I think if New Orleans and Lousiana in general was quicker to adopt the Railroad it could definitely help the CSA in competing with the North. If you look at the New Orleans in 1830 it was as rich as any northern city and definitely richer than Charleston (an early adopter of railroad in the south). There were proposals for some time for a Orleans to Nashville railroad as early as 1835. If New Orleans did this than I think rail investment would spur other industrial development.
That, earlier mosquito-control measures by the states, and *Birmingham being developed much sooner would drive a lot of growth in the southern economy.
That, and you had whole parts of the gulf-coast burning perfectly good timber, and pines that could've produced plenty of turpentine (a rather useful solvent,) to produce more upland cotton, right up to the blight, thanks to that Crop insurance program the planters forced on a good many of the state governments.
That little bit of stupid wrecked the Confederate economy pretty severely, and for a good few years, drove an explosion in the price of extra-long staple cotton, (which was always more valuable to begin with, and resistant to the blight.) Hilariously, that actually led to ELS Cotton leading production again in the 1900s, despite having been only ~10% of Confederate cotton production five years before the blight, thanks to Florida and West Texas cotton planters switching over en masse durring the blight.
Of course, it also kept the CSA up to it's neck in debt for another generation, with all of those interest payments just going north, or overseas.
New Orleans has always been a center of progressivism in the CSA and seeing that city prosper would hopefully the religous populism of Texas and Conservatism of Virginia could be mitigated.
Probably not. New Orleans always had a certain, debauched reputation, and Louisiana is very, very Catholic, so having the big easy influencing the rest of the CSA religiously is rather far fetched.
It's like expecting South Floridians to have any meaningful influence on the Florida State government without some state legislators or their families being taken hostage.
You've really got to feel for those SFLF guys. Essentially being screwed by the legislature constantly for over a century really hasn't endeared them to the Confederacy, especially since the railroad didn't reach Tampa till 1910, and Naples in 1911. Meanwhile, Tampa was the fastest growing city in the state during that same period, and since the end of the first world war, has usually been the second largest city in the state.
Of course, since they're mostly Italians, Cubans, and other, "non-white" or "undesirable" groups, that doesn't matter, thanks to the tiered voting system the State has, so the only reason Tallahassee even notices the region is to collect property and poll taxes, or when someone assassinates a state official.

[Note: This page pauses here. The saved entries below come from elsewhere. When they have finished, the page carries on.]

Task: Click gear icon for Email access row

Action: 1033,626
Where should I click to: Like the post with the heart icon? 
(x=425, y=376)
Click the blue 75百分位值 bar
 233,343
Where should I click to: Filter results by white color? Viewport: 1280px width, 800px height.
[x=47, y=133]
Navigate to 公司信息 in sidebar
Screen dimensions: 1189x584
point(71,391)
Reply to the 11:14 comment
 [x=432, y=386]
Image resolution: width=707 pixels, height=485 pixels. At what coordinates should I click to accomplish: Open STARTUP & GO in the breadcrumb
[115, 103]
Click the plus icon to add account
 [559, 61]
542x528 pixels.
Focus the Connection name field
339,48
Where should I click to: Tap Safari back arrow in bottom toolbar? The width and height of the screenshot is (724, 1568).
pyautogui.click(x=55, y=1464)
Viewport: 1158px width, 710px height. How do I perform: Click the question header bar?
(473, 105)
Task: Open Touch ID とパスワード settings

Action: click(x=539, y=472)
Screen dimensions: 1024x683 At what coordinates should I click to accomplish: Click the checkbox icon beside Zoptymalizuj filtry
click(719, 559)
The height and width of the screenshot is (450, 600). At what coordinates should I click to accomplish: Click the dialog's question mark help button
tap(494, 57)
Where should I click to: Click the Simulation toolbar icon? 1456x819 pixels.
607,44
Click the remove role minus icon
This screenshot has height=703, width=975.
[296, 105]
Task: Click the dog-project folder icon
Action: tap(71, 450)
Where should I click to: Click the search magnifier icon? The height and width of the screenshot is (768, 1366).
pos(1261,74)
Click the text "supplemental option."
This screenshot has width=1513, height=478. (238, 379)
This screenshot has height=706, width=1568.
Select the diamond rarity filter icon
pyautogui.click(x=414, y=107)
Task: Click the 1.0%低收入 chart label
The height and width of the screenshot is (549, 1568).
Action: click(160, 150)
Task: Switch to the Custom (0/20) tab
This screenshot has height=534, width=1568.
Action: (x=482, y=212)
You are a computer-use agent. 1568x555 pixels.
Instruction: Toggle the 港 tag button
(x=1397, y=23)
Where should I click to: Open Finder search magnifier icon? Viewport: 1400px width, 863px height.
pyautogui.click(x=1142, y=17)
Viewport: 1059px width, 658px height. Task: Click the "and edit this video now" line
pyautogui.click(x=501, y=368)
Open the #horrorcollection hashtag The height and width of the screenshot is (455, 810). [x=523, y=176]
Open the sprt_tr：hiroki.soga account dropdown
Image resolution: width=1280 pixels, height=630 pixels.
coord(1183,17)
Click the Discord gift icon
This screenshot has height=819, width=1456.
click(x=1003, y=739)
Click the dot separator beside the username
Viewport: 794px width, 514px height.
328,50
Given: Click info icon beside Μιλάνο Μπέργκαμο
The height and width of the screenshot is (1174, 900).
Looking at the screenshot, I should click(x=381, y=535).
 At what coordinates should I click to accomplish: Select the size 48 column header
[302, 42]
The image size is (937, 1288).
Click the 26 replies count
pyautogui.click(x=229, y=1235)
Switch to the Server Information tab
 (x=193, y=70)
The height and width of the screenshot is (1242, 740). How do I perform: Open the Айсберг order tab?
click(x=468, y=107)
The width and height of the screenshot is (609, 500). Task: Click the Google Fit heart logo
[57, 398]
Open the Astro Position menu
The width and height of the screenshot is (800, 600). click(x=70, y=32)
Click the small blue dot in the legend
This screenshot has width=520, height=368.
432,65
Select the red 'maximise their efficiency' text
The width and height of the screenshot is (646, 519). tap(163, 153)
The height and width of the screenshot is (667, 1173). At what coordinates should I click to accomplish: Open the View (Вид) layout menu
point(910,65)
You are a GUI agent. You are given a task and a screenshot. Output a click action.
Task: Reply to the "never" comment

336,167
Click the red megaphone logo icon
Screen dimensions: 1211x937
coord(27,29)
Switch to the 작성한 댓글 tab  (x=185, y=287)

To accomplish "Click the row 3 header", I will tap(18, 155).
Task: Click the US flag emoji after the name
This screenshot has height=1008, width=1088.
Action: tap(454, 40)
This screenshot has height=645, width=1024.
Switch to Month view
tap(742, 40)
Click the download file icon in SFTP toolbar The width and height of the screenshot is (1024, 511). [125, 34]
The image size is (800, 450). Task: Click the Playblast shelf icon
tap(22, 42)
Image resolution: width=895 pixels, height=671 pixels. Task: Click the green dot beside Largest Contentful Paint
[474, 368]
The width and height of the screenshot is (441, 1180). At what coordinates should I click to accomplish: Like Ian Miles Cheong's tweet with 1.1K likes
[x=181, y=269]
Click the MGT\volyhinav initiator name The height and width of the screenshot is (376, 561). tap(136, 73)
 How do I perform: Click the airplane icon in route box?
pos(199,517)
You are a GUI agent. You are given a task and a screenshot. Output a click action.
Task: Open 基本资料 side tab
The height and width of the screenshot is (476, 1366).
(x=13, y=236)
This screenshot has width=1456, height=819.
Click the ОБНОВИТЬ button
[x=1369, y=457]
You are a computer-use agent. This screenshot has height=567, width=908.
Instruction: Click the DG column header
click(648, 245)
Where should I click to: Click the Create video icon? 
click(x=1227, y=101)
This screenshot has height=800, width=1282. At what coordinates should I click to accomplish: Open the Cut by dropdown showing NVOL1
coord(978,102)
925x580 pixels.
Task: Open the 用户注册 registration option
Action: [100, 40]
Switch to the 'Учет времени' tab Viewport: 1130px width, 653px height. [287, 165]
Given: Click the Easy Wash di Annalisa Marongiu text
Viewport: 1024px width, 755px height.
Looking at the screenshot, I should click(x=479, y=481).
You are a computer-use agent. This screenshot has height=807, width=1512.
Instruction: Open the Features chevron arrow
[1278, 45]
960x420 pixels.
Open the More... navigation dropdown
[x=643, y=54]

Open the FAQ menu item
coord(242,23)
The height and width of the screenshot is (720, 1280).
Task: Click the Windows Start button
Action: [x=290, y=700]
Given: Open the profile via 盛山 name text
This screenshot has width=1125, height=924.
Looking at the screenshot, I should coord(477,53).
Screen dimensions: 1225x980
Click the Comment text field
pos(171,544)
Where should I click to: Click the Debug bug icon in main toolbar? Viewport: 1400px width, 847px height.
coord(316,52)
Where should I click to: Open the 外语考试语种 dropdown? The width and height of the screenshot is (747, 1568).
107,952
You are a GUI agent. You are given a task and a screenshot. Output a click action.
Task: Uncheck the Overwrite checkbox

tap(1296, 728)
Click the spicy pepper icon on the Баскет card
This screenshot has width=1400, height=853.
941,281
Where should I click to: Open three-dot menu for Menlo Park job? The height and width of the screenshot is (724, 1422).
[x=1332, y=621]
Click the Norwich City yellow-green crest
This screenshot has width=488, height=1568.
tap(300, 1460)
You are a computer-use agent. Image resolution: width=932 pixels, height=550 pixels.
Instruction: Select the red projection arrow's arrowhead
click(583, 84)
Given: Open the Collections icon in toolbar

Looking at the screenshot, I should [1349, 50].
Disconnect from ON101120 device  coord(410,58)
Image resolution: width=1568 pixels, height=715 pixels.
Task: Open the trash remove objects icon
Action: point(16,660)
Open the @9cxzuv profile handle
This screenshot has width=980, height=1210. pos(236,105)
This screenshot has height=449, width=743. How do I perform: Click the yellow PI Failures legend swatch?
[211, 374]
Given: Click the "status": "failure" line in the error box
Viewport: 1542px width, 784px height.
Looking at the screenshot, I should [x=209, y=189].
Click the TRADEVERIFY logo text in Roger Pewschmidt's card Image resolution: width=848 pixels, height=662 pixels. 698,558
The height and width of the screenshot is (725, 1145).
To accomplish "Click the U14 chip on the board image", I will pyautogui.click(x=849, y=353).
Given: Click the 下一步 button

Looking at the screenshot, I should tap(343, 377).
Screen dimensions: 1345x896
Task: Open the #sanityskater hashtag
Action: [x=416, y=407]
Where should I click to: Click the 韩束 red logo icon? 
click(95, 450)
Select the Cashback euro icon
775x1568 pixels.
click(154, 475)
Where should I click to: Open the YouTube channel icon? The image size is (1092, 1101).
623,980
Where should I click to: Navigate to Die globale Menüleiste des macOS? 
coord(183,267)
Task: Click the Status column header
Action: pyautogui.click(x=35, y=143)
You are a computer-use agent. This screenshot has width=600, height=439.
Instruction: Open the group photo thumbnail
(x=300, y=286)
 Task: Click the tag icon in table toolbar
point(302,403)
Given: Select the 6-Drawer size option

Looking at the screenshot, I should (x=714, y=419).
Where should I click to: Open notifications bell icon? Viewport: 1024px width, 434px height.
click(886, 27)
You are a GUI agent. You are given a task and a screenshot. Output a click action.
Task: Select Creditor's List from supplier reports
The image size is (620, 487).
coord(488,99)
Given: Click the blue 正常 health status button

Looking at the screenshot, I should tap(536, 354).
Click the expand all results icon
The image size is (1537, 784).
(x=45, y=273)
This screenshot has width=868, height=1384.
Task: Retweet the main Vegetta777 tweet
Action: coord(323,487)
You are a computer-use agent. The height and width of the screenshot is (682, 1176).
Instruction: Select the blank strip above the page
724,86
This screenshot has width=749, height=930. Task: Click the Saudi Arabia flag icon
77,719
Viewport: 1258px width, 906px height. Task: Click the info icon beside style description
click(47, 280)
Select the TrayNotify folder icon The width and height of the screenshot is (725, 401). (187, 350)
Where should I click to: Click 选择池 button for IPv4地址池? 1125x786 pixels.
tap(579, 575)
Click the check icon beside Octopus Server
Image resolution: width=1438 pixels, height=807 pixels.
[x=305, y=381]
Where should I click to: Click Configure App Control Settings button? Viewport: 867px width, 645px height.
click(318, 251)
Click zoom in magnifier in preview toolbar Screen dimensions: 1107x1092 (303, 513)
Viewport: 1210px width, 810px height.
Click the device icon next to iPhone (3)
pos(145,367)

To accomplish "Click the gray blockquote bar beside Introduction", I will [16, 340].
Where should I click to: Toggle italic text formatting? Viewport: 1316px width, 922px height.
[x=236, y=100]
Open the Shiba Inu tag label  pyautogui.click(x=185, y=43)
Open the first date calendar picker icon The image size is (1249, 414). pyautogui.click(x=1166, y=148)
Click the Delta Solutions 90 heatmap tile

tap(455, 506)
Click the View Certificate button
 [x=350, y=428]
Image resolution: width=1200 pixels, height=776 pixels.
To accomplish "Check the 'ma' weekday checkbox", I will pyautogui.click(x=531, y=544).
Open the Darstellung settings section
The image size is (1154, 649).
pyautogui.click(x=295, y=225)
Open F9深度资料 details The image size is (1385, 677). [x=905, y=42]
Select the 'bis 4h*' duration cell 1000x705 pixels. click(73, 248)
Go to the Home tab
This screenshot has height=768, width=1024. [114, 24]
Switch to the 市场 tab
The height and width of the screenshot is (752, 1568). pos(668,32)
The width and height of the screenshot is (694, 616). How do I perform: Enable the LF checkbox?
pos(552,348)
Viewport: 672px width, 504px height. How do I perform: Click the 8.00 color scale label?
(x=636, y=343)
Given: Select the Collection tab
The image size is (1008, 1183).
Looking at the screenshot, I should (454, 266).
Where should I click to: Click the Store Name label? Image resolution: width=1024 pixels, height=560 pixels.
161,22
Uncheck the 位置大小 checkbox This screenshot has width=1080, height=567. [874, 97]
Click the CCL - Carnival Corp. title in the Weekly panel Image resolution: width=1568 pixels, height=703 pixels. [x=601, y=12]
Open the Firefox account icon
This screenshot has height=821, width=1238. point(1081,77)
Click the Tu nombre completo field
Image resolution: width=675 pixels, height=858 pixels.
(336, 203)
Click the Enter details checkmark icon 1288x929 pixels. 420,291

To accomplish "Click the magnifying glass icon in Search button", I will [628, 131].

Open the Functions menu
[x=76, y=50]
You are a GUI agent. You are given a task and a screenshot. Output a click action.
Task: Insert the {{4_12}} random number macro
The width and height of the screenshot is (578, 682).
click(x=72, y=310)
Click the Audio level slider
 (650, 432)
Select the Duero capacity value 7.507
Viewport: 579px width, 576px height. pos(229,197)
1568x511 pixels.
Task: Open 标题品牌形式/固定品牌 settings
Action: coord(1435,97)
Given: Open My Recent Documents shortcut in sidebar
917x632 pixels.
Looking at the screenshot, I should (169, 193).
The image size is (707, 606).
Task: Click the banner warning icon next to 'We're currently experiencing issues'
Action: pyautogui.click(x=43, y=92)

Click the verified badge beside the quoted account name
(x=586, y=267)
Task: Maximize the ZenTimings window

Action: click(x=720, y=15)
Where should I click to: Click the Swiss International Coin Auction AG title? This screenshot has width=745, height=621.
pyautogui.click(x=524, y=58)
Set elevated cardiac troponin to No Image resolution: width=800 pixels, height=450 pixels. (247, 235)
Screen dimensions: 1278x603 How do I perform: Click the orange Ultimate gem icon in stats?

Really solving that ongoing string of civil wars, and investing in real economic growth down there, like the Phosphate deposits that started seeing exploitation in the 1970s, would drive a good amount of economic growth too, since the region is where commercial citrus production in the Confederacy began (although it hasn't exactly thrived with State militiamen trampling through the groves every decade,) and cigar making has been a respectably sized industry there as well, albeit all geared towards export outside the CSA.
Of course, South Florida's main imports these days are pretty much food, tobacco, liquor, trucks, farm equipment and ammunition.
OOC: Yeah, without Flagler et al, South Florida remained the ass-end of nowhere for the CSA. Following the taxes imposed to pay off the crop re-insurance debts, and the imposition of more oppressive racial policies on a very diverse area long used to minding it's own business, it created the conditions for South Florida to spontaneously develop a ongoing popular insurgency, when paired with the revolutionary cycle in Cuba. The CSA as a whole hasn't gotten involved in it, preferring leaving it to Tallahassee to deal with.
It isn't a pretty state of affairs at all, and it's been flaring up in spurts since the thirties.